[Items from a data source]
·····

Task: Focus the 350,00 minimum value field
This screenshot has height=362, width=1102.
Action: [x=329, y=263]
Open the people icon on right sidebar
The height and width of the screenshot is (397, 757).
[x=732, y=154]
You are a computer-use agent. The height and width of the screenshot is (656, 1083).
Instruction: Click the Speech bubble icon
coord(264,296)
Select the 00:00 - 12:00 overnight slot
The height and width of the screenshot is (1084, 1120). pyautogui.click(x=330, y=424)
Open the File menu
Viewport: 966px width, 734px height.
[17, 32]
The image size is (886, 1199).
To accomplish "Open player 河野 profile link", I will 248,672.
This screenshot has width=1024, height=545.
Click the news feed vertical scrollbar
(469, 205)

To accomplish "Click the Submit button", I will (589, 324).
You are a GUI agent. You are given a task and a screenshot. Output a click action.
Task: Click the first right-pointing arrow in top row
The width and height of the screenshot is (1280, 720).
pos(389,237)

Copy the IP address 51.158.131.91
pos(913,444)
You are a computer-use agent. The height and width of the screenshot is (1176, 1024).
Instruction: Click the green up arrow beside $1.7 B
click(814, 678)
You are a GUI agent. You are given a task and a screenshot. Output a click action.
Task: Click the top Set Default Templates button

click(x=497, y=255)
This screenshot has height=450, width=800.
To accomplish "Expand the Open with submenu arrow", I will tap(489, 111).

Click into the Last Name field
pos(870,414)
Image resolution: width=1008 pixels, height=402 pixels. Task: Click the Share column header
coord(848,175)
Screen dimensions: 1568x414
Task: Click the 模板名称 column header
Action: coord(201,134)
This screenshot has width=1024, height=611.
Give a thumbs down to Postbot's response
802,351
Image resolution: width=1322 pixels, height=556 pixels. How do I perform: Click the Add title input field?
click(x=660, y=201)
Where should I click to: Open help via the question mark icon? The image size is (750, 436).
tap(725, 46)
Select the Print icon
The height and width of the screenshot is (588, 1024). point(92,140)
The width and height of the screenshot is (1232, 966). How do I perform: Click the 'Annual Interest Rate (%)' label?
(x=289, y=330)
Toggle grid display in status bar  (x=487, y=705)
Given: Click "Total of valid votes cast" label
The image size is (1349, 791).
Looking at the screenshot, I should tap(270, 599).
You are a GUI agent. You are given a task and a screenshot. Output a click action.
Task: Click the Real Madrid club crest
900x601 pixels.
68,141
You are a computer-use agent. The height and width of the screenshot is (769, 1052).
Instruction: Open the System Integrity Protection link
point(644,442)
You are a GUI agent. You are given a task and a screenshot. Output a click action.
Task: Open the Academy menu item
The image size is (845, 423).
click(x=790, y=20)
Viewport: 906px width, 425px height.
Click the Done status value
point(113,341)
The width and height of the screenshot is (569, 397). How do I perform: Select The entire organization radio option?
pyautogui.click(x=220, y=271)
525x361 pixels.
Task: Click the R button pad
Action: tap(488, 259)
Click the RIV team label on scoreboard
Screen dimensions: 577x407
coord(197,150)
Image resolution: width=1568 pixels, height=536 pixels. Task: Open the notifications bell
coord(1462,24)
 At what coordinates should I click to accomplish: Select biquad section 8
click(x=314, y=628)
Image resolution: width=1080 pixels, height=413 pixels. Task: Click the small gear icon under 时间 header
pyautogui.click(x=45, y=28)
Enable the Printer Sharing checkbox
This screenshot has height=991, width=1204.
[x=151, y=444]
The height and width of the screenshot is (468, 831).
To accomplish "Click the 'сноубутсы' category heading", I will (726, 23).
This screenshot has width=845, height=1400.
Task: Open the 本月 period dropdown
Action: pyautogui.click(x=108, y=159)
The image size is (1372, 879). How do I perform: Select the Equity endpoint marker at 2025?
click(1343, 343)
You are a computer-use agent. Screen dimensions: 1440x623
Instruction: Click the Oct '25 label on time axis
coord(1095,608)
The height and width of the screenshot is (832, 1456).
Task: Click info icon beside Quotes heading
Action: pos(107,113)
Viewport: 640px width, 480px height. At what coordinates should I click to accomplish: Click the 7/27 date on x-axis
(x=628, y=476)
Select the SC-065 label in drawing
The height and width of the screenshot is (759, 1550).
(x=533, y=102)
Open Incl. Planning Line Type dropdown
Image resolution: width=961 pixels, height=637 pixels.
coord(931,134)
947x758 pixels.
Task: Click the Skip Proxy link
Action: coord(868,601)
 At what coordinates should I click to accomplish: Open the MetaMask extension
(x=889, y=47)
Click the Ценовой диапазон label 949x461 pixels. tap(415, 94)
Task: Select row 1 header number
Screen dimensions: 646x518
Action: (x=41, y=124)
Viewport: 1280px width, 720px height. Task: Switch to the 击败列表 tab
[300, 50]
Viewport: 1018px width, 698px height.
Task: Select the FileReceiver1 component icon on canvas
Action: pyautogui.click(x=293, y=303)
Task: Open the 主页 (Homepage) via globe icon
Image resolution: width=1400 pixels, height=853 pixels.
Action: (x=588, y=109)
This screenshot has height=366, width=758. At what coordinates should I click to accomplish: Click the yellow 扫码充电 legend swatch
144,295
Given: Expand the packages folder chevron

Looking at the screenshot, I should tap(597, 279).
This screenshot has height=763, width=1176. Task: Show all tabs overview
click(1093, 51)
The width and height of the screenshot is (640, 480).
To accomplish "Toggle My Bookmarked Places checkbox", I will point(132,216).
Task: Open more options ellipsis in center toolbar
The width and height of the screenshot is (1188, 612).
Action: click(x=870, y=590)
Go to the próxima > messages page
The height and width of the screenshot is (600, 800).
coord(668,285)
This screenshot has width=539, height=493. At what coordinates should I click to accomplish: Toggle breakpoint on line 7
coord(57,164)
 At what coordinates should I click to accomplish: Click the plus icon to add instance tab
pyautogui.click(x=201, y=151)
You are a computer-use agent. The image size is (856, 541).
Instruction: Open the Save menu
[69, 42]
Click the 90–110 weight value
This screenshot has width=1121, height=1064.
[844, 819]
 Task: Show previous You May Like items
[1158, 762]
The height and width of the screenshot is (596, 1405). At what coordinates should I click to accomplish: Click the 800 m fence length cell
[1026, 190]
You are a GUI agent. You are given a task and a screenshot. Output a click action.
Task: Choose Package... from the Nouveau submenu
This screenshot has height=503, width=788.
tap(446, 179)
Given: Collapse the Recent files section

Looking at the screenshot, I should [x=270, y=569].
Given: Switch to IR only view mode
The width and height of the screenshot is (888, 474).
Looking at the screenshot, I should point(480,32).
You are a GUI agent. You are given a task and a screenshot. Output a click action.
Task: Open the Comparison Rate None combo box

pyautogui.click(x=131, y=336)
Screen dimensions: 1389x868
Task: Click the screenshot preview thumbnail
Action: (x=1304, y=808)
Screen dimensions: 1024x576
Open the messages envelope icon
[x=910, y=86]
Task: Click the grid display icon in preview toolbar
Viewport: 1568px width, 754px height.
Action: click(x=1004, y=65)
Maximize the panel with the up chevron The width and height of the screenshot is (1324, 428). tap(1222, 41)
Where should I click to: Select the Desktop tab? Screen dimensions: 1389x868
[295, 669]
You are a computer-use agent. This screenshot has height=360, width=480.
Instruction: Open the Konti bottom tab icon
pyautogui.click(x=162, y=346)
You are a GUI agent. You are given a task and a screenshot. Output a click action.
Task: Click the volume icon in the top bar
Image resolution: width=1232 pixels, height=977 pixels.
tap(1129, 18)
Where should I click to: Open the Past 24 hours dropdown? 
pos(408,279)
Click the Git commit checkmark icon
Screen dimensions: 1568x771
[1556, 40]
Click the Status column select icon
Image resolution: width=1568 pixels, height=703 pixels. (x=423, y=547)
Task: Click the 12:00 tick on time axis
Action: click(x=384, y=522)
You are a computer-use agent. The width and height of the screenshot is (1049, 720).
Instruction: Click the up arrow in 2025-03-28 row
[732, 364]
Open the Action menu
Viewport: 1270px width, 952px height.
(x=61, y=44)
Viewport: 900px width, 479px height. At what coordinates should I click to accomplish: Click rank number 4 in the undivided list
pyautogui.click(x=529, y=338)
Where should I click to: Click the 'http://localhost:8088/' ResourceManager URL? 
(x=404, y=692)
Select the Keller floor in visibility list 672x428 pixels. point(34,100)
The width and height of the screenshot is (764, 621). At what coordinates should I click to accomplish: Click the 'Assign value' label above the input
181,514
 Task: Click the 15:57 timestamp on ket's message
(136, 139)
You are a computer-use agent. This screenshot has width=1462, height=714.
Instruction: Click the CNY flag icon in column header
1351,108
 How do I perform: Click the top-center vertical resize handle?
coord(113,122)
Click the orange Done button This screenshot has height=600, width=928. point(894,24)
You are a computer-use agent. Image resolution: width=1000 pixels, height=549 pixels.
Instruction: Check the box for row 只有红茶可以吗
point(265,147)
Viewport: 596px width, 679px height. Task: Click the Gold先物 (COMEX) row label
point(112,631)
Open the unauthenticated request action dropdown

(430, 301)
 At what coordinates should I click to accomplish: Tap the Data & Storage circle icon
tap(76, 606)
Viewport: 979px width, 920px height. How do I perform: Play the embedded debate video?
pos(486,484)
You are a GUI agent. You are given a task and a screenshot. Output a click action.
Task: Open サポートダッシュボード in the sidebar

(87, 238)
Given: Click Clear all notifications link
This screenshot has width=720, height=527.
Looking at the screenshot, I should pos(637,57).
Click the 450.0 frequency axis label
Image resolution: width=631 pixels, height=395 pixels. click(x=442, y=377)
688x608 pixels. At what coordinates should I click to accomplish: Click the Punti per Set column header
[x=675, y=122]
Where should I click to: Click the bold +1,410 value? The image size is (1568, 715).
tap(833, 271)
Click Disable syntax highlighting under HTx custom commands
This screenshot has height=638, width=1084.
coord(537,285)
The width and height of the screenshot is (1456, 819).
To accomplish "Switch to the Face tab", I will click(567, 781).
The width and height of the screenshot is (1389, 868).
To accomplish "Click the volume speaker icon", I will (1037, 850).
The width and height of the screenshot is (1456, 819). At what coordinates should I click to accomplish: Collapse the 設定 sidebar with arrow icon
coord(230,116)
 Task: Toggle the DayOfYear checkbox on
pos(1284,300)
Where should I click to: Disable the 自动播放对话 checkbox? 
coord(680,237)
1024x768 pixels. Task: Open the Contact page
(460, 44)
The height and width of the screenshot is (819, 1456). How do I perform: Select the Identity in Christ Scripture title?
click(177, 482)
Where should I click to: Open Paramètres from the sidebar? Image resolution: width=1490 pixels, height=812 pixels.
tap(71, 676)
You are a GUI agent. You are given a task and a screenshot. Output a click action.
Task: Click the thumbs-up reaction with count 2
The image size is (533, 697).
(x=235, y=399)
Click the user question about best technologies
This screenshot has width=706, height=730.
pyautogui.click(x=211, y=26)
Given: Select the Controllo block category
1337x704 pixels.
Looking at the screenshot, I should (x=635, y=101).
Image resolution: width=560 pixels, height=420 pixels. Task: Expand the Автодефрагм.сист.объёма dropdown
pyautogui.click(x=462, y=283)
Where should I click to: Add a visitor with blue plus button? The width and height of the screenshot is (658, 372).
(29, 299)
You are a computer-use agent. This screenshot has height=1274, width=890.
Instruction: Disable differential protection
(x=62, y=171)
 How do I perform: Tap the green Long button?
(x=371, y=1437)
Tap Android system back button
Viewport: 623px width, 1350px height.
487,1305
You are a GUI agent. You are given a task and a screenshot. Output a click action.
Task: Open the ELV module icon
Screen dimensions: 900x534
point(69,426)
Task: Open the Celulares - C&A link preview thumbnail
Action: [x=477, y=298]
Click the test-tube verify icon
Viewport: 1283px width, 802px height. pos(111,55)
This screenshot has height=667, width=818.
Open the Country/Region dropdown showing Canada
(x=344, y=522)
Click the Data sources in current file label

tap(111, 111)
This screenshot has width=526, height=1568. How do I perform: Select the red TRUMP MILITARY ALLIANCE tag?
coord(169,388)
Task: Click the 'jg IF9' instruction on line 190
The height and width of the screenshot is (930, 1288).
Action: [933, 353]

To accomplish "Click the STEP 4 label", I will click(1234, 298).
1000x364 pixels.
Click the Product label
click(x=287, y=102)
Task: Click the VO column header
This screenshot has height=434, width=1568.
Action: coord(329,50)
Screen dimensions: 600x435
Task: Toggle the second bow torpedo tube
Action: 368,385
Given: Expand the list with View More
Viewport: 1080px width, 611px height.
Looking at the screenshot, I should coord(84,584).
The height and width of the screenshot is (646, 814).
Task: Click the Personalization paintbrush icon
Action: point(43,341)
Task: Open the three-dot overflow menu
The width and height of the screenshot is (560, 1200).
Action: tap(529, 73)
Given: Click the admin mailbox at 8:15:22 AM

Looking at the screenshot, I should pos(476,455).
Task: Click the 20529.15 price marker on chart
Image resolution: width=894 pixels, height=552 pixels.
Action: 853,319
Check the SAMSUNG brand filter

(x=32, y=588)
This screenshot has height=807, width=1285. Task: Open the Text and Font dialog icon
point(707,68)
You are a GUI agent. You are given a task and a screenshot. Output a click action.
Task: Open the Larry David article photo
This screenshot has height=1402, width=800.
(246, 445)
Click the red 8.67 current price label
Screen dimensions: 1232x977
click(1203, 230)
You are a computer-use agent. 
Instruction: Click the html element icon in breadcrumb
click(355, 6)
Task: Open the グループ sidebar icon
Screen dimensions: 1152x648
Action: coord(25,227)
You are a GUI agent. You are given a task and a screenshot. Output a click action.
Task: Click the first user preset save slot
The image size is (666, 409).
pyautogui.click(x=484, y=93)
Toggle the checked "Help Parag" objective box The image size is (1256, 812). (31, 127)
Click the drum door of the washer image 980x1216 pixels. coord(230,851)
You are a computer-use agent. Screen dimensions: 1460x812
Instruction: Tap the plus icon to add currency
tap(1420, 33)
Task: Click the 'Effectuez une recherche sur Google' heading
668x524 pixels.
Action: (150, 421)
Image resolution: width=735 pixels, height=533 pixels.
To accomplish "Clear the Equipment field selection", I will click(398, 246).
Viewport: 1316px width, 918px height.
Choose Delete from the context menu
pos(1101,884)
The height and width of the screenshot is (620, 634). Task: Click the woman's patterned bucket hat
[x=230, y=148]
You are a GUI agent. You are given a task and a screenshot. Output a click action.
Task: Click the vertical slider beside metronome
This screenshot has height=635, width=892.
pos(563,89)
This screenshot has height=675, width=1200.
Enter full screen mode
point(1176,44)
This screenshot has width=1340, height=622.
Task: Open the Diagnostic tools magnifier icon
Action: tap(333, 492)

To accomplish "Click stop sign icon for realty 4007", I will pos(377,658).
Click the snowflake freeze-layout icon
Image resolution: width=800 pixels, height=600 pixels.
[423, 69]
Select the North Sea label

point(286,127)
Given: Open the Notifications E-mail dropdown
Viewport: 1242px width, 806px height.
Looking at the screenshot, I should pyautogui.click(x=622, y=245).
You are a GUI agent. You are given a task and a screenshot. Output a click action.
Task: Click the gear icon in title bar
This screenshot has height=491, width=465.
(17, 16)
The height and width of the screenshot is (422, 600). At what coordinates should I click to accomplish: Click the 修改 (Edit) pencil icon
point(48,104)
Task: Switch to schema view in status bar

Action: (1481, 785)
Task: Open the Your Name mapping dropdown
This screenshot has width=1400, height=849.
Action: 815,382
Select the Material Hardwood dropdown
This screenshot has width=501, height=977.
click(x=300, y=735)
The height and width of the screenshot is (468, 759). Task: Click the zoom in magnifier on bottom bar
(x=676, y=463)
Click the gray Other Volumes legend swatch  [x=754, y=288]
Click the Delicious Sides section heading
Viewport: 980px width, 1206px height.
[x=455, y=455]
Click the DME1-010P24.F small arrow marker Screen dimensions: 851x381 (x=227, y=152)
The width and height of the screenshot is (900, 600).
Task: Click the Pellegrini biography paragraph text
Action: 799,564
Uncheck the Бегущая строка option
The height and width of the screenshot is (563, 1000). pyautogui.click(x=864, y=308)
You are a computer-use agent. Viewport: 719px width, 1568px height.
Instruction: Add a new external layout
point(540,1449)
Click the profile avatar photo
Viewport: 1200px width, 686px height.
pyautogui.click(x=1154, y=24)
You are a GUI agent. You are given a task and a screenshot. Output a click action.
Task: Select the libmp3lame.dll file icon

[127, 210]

·····

**Task prompt:**
Show me every line of the entries above that holds "first".

**Task output:**
Task: Click the first right-pointing arrow in top row
Task: Click the first user preset save slot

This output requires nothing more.